━━━ DATASET ━━━
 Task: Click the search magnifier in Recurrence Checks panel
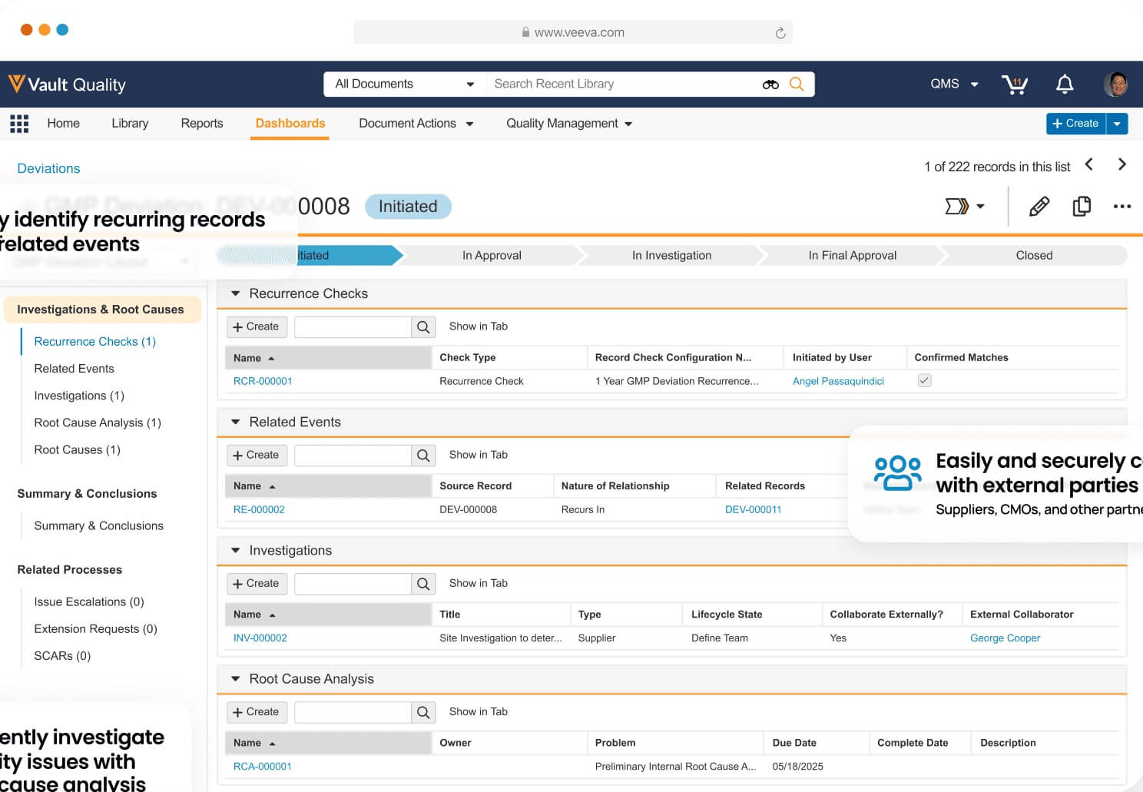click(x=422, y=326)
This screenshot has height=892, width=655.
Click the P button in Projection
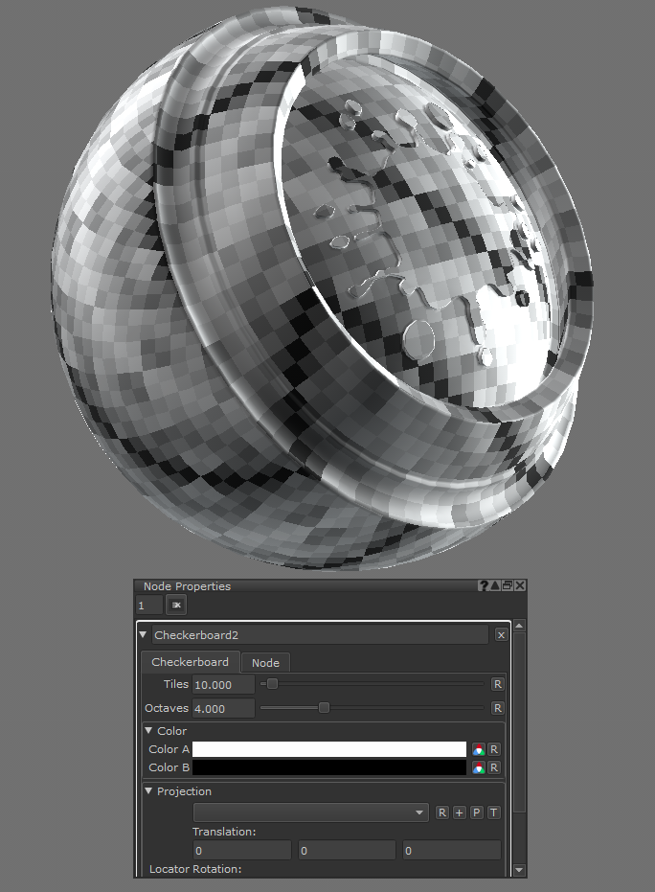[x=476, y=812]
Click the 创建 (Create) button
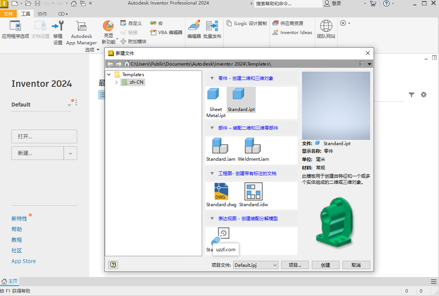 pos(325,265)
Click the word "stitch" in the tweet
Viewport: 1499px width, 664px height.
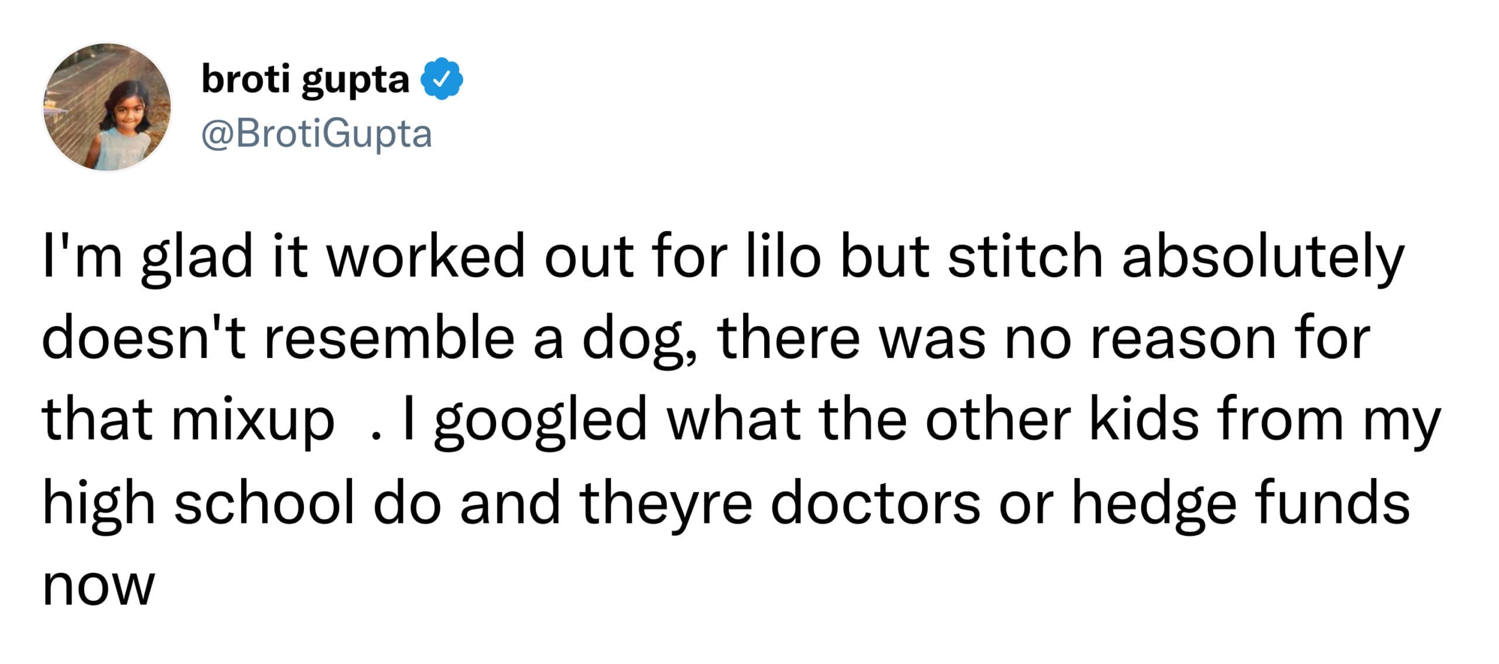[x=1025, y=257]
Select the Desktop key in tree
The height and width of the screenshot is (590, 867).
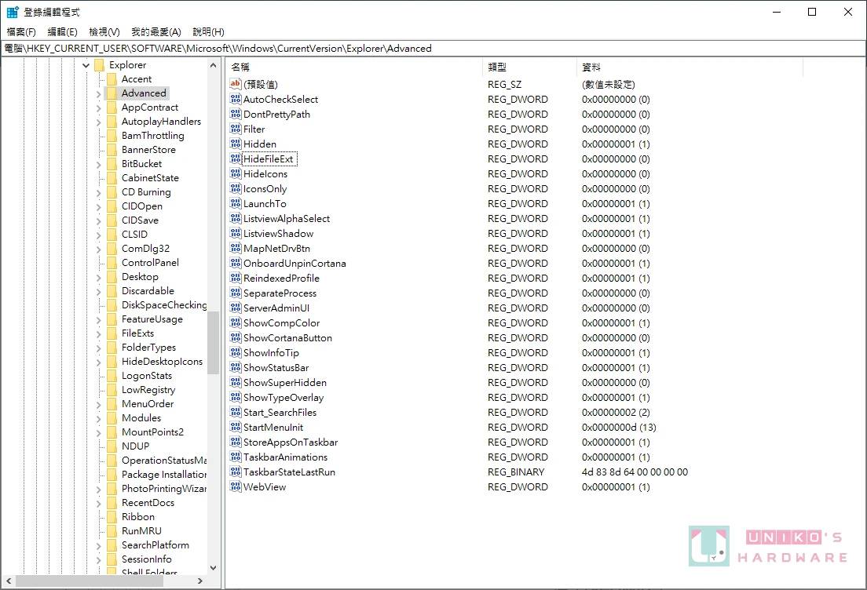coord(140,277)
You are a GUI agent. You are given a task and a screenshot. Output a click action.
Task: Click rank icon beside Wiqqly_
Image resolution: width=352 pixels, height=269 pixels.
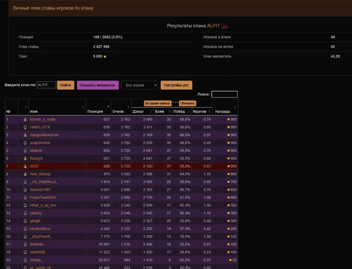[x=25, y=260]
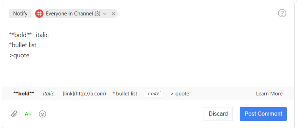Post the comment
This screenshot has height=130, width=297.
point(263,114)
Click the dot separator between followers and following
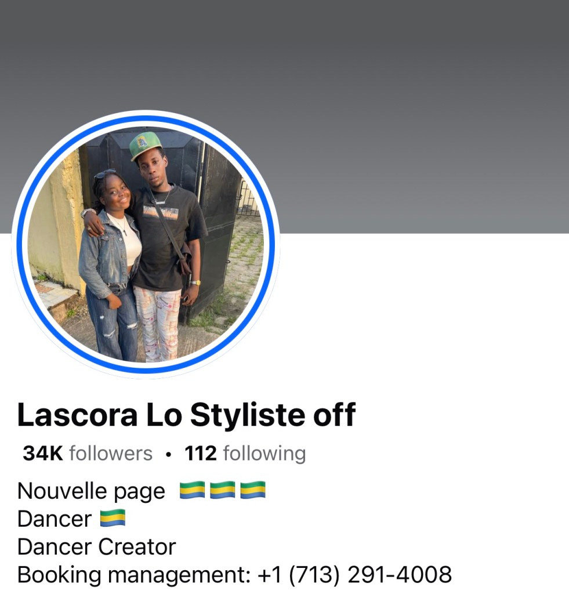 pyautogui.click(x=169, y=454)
━━━
** TASK INSTRUCTIONS **
Print, without pictures, exactly the lines from the one containing "Click the dot" through the final line of the records above.

** OUTPUT **
Click the dot separator between followers and following
 pyautogui.click(x=169, y=454)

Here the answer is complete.